Updated August 19th 2017

Star Trails - August 16th

August 16th promised to be an exceptionally clear night so I planned a photo shoot at the north coast with the intention of shooting star trails or time lapse, there was also a chance of aurora activity from a solar wind stream and fold in the heliospheric sheet which made for a third reason to get shooting. I met up with photographer Nigel McFarland from Aerialvision NI and spent the night taking advantage of this exceptional clear sky. This was perhaps the best clear night I have seen in months with not a single cloud in sight complimented by exceptional transparency. Our original position was on high ground however the wind was so strong our tripods shook ruining any chance at shooting trails, so we drove to lower ground and decided to try out the car park at Downhill Estate. That area was sheltered and the wind died down to a nice gentle breeze, I ended up shooting two star trail sequences. This was the first shot during the dark period of the night composed of 130 x 30 second exposures. This isolated tree made for perfect foreground inclusion, you can also see an iridium flare to the upper right and the purple glow from a weak aurora display, this scene alone made the trip for me.

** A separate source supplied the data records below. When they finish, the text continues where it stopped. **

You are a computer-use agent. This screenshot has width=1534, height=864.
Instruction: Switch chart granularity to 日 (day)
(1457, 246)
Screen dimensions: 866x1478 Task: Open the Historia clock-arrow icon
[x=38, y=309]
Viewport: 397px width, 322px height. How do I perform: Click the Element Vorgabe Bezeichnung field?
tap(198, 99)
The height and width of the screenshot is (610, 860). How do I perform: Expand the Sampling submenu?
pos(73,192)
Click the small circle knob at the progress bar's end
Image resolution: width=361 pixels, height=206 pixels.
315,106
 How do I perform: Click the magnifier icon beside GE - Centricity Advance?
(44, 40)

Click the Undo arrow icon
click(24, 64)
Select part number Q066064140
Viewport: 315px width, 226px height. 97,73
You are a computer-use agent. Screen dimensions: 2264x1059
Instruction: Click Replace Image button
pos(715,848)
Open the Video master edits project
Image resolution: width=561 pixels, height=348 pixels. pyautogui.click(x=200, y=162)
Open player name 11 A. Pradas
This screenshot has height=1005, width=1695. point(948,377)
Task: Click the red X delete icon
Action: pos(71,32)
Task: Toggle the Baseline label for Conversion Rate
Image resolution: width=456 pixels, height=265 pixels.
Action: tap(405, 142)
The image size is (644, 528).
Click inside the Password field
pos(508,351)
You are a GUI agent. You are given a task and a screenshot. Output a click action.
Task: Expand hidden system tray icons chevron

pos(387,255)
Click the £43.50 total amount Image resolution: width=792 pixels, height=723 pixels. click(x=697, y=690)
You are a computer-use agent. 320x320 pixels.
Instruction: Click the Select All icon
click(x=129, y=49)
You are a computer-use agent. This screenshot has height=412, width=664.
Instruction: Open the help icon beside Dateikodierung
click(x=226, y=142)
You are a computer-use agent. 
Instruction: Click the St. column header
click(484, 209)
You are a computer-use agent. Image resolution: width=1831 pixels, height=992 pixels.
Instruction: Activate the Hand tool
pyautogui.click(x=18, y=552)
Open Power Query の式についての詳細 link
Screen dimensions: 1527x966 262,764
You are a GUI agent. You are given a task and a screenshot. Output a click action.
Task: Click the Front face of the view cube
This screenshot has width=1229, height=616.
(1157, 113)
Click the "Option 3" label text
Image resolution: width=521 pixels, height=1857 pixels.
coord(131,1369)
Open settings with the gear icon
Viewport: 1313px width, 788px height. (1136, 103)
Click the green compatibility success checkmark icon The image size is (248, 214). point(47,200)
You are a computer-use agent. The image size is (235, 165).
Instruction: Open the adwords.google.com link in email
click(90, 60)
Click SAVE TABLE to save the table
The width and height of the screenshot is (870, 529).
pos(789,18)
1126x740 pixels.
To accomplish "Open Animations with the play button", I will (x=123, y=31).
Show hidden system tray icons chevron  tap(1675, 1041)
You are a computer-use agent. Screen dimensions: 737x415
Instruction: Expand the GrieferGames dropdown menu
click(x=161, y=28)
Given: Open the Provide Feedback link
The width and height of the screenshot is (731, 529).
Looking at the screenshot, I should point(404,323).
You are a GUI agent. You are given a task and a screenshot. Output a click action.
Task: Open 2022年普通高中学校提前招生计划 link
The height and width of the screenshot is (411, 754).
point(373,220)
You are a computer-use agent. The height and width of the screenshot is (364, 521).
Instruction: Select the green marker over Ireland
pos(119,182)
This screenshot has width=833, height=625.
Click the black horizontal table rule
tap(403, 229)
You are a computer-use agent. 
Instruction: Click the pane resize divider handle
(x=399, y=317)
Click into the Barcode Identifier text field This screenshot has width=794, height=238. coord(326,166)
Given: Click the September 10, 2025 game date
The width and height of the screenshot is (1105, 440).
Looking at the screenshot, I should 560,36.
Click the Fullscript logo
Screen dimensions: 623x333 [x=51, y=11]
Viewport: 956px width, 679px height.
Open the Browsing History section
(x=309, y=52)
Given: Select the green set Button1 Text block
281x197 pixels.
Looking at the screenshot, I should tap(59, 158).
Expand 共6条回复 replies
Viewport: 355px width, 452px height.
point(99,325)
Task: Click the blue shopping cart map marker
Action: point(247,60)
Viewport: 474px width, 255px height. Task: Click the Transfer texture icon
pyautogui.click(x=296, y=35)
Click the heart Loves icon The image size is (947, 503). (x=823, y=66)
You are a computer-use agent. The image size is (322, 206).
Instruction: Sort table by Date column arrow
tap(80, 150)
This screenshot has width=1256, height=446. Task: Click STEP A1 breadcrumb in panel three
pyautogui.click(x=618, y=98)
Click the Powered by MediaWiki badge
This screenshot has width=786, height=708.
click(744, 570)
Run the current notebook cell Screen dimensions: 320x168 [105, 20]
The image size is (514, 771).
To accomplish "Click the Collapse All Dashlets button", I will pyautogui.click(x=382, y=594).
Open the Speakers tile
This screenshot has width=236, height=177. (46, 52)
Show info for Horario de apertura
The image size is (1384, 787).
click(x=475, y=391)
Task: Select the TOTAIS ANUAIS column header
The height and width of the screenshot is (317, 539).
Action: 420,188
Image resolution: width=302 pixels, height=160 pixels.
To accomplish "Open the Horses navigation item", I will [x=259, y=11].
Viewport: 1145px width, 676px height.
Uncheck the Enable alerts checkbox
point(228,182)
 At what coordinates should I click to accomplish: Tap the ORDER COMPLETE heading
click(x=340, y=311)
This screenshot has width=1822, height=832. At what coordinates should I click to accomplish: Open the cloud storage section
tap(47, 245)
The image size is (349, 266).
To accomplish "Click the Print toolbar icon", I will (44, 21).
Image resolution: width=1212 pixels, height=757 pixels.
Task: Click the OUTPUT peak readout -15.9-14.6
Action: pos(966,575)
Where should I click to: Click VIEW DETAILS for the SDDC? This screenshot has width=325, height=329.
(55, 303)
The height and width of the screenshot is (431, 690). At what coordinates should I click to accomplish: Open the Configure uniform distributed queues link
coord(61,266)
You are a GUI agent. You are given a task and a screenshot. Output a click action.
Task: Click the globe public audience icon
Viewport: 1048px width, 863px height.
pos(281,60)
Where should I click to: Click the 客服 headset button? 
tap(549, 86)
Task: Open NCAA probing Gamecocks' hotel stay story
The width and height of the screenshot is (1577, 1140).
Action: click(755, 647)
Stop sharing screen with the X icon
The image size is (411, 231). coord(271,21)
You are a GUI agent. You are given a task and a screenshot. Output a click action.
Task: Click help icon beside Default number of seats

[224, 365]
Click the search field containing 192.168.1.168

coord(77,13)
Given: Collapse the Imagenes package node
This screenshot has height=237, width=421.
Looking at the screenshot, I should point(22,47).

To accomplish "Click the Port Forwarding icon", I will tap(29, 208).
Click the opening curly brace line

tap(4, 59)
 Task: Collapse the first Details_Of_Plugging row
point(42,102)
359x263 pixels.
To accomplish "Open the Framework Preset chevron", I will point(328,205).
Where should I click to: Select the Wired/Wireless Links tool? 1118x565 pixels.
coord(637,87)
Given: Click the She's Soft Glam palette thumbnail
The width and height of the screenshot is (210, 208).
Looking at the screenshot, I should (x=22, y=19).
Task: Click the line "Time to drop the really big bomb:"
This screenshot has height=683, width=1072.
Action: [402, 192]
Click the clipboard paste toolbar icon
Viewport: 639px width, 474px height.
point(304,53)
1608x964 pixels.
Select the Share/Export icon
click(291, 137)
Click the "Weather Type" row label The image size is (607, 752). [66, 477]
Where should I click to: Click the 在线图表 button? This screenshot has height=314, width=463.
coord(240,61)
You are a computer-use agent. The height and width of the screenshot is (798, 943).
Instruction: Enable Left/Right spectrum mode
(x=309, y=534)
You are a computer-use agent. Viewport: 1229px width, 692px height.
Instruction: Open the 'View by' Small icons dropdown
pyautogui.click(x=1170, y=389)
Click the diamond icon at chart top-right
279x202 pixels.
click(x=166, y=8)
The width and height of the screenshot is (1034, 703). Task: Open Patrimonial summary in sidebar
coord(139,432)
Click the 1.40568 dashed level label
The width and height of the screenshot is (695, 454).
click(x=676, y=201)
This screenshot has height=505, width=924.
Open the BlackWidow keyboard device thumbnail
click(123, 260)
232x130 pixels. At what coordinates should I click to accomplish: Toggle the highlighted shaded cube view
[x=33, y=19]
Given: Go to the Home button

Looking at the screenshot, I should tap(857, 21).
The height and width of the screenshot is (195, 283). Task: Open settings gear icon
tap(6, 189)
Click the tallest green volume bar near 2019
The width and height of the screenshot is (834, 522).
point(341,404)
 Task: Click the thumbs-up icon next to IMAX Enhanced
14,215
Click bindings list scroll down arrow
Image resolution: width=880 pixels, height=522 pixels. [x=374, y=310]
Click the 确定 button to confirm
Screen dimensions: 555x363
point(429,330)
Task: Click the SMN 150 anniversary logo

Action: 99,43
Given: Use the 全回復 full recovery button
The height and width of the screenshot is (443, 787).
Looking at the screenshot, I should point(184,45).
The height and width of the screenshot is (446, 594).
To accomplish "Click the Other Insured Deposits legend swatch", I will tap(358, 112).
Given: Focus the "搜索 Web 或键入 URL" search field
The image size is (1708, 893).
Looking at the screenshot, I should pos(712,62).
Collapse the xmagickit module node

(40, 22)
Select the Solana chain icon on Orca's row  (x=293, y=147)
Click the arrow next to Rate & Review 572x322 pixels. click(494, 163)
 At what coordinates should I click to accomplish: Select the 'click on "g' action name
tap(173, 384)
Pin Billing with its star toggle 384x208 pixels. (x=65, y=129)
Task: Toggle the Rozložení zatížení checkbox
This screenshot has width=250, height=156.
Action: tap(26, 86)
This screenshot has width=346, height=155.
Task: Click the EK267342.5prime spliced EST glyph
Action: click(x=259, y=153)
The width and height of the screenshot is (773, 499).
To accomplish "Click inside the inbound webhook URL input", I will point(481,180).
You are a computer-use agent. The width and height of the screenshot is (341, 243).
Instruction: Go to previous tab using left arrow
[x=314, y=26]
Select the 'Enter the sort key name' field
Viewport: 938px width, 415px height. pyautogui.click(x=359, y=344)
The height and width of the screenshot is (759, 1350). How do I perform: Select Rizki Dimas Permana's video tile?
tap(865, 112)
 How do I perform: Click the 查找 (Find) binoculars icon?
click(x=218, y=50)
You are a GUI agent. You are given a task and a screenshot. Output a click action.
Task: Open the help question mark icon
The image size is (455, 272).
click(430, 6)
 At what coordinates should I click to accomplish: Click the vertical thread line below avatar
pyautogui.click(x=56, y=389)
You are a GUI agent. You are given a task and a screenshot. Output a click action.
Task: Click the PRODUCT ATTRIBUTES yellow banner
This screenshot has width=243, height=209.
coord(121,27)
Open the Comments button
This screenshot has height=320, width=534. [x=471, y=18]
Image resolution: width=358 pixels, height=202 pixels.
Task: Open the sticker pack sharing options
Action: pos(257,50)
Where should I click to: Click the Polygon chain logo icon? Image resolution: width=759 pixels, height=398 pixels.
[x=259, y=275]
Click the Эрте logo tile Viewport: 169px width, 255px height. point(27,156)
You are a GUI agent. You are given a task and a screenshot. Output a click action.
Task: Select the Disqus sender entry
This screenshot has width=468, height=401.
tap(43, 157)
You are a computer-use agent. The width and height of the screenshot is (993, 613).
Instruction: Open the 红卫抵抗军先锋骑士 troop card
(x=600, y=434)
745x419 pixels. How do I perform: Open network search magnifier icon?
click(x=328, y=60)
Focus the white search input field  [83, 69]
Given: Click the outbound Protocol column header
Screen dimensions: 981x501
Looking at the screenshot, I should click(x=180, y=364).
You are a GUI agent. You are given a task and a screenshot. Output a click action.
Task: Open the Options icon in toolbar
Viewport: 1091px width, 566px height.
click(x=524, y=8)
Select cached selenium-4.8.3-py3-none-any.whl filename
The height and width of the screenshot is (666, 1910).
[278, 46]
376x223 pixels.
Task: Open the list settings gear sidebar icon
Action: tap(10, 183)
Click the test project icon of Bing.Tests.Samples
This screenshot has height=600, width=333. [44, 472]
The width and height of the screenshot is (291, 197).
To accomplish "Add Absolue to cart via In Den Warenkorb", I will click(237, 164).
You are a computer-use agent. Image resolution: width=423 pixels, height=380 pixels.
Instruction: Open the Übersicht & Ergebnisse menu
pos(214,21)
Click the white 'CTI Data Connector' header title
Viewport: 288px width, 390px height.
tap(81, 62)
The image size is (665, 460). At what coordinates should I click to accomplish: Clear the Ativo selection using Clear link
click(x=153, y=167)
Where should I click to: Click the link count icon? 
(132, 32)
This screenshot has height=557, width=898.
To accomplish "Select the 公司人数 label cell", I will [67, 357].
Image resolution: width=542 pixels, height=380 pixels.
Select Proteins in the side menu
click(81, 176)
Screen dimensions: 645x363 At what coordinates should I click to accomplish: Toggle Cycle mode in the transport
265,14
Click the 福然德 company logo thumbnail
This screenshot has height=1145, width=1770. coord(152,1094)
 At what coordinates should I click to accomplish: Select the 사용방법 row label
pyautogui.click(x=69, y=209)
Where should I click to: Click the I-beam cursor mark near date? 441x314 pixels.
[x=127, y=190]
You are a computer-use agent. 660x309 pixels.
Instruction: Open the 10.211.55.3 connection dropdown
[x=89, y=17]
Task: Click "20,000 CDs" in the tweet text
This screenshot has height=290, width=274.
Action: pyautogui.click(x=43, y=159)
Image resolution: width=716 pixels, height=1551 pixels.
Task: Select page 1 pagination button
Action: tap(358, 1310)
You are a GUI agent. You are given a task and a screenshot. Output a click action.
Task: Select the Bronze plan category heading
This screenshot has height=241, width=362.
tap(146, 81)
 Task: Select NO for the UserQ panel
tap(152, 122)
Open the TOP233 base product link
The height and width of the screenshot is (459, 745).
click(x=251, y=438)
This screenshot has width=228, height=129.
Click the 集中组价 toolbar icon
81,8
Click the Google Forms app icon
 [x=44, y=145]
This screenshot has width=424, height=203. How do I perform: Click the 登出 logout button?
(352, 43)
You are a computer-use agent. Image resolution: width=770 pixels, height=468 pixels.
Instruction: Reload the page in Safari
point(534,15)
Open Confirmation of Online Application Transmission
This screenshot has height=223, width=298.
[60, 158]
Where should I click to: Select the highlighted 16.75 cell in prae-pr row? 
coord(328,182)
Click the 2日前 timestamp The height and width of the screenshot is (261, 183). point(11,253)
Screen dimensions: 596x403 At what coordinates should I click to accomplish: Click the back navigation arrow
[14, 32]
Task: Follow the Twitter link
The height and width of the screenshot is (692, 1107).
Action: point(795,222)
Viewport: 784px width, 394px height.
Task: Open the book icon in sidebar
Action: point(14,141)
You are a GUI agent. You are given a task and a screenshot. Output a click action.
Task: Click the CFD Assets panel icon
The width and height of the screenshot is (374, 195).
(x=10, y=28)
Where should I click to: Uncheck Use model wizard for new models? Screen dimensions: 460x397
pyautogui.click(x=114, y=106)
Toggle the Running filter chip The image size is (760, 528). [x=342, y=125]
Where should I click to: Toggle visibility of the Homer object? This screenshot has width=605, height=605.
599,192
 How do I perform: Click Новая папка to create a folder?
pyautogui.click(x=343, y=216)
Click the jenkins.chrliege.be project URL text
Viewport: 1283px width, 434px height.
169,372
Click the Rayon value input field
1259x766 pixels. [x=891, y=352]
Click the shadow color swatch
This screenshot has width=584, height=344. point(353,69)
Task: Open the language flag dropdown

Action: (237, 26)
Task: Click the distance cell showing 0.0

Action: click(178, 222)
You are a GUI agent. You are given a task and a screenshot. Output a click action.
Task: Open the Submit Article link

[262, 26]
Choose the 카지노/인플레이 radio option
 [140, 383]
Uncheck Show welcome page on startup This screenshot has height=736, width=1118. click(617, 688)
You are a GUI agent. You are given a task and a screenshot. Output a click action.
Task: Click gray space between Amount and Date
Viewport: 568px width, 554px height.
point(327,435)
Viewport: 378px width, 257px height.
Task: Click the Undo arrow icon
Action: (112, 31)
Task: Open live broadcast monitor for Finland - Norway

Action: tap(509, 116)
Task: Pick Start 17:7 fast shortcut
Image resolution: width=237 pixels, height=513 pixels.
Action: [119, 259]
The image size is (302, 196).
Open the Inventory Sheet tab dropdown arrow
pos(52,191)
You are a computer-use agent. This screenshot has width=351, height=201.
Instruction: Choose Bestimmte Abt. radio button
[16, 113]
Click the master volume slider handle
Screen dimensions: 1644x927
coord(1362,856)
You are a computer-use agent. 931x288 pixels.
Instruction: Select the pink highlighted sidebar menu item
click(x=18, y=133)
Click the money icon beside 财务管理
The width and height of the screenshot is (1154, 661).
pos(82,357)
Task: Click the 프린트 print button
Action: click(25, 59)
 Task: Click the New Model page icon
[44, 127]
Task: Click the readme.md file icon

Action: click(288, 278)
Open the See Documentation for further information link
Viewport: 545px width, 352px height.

Second sequence of the night, this time captured during the transition stage between moonrise and proper lunar glare which made the colour temperature cooler, there's a faint satellite above the second tree. We observed quite a few late Perseid meteors and the sight of the waning crescent moon rising over the estate was really something with Jupiter shinning through one of the windows. Perfect night for photography including visual observing of the Milky Way, I was back home for 04.30, I hope to get a few more night shoots done soon if the weather obliges.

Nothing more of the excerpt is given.